Problem statement:
Please print the data that follows, keeping every line exact.

(Stored data)

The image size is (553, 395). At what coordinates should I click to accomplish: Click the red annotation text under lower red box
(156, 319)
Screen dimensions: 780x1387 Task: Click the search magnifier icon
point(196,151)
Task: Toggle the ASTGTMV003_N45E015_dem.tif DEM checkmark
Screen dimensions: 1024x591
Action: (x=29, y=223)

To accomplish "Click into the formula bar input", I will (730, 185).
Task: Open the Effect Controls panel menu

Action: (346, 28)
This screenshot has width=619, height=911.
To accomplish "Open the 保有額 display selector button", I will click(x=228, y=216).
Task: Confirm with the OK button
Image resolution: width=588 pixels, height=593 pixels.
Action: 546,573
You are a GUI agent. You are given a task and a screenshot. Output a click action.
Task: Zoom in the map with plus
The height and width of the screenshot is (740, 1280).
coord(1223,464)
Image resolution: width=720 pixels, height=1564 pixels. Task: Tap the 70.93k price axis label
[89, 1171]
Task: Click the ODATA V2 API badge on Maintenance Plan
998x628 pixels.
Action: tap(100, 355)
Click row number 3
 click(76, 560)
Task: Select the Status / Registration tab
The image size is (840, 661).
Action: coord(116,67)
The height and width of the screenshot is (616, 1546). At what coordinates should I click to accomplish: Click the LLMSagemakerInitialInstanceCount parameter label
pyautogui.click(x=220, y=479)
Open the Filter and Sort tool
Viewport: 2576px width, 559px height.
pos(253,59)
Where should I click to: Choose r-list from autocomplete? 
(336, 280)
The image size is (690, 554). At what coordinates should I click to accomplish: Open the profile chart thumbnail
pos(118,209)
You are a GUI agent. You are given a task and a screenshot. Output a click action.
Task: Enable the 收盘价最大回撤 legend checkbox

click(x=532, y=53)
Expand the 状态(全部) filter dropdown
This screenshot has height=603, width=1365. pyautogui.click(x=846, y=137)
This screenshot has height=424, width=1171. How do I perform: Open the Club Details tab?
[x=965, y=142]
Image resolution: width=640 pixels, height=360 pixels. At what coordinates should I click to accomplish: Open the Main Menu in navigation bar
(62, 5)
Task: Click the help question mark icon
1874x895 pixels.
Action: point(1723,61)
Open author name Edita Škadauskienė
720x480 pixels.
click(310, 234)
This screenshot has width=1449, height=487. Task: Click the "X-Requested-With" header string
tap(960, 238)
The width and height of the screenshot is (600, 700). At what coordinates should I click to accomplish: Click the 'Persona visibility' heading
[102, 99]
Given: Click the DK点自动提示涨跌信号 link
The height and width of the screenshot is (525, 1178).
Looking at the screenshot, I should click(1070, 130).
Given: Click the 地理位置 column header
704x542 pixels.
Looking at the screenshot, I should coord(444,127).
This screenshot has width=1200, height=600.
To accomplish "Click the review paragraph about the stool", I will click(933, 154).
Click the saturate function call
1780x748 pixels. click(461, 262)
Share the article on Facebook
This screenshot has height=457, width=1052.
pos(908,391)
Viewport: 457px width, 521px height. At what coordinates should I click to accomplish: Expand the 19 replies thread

Task output:
The image size is (553, 395). At what coordinates should I click to accomplish: Click the red annotation text under lower red box
(156, 319)
Screen dimensions: 780x1387 Task: Click the search magnifier icon
point(196,151)
Task: Toggle the ASTGTMV003_N45E015_dem.tif DEM checkmark
Screen dimensions: 1024x591
Action: (x=29, y=223)

To accomplish "Click into the formula bar input", I will (730, 185).
Task: Open the Effect Controls panel menu

Action: (346, 28)
This screenshot has width=619, height=911.
To accomplish "Open the 保有額 display selector button", I will click(x=228, y=216).
Task: Confirm with the OK button
Image resolution: width=588 pixels, height=593 pixels.
Action: 546,573
You are a GUI agent. You are given a task and a screenshot. Output a click action.
Task: Zoom in the map with plus
The height and width of the screenshot is (740, 1280).
coord(1223,464)
Image resolution: width=720 pixels, height=1564 pixels. Task: Tap the 70.93k price axis label
[89, 1171]
Task: Click the ODATA V2 API badge on Maintenance Plan
998x628 pixels.
Action: tap(100, 355)
Click row number 3
 click(76, 560)
Task: Select the Status / Registration tab
The image size is (840, 661).
Action: coord(116,67)
The height and width of the screenshot is (616, 1546). At what coordinates should I click to accomplish: Click the LLMSagemakerInitialInstanceCount parameter label
pyautogui.click(x=220, y=479)
Open the Filter and Sort tool
Viewport: 2576px width, 559px height.
pos(253,59)
Where should I click to: Choose r-list from autocomplete? 
(336, 280)
The image size is (690, 554). At what coordinates should I click to accomplish: Open the profile chart thumbnail
pos(118,209)
You are a GUI agent. You are given a task and a screenshot. Output a click action.
Task: Enable the 收盘价最大回撤 legend checkbox

click(x=532, y=53)
Expand the 状态(全部) filter dropdown
This screenshot has height=603, width=1365. pyautogui.click(x=846, y=137)
This screenshot has height=424, width=1171. How do I perform: Open the Club Details tab?
[x=965, y=142]
Image resolution: width=640 pixels, height=360 pixels. At what coordinates should I click to accomplish: Open the Main Menu in navigation bar
(62, 5)
Task: Click the help question mark icon
1874x895 pixels.
Action: point(1723,61)
Open author name Edita Škadauskienė
720x480 pixels.
click(310, 234)
This screenshot has width=1449, height=487. Task: Click the "X-Requested-With" header string
tap(960, 238)
The width and height of the screenshot is (600, 700). At what coordinates should I click to accomplish: Click the 'Persona visibility' heading
[102, 99]
Given: Click the DK点自动提示涨跌信号 link
The height and width of the screenshot is (525, 1178).
Looking at the screenshot, I should click(1070, 130).
Given: Click the 地理位置 column header
704x542 pixels.
Looking at the screenshot, I should coord(444,127).
This screenshot has width=1200, height=600.
To accomplish "Click the review paragraph about the stool", I will click(933, 154).
Click the saturate function call
1780x748 pixels. click(461, 262)
Share the article on Facebook
This screenshot has height=457, width=1052.
pos(908,391)
Viewport: 457px width, 521px height. At what coordinates should I click to accomplish: Expand the 19 replies thread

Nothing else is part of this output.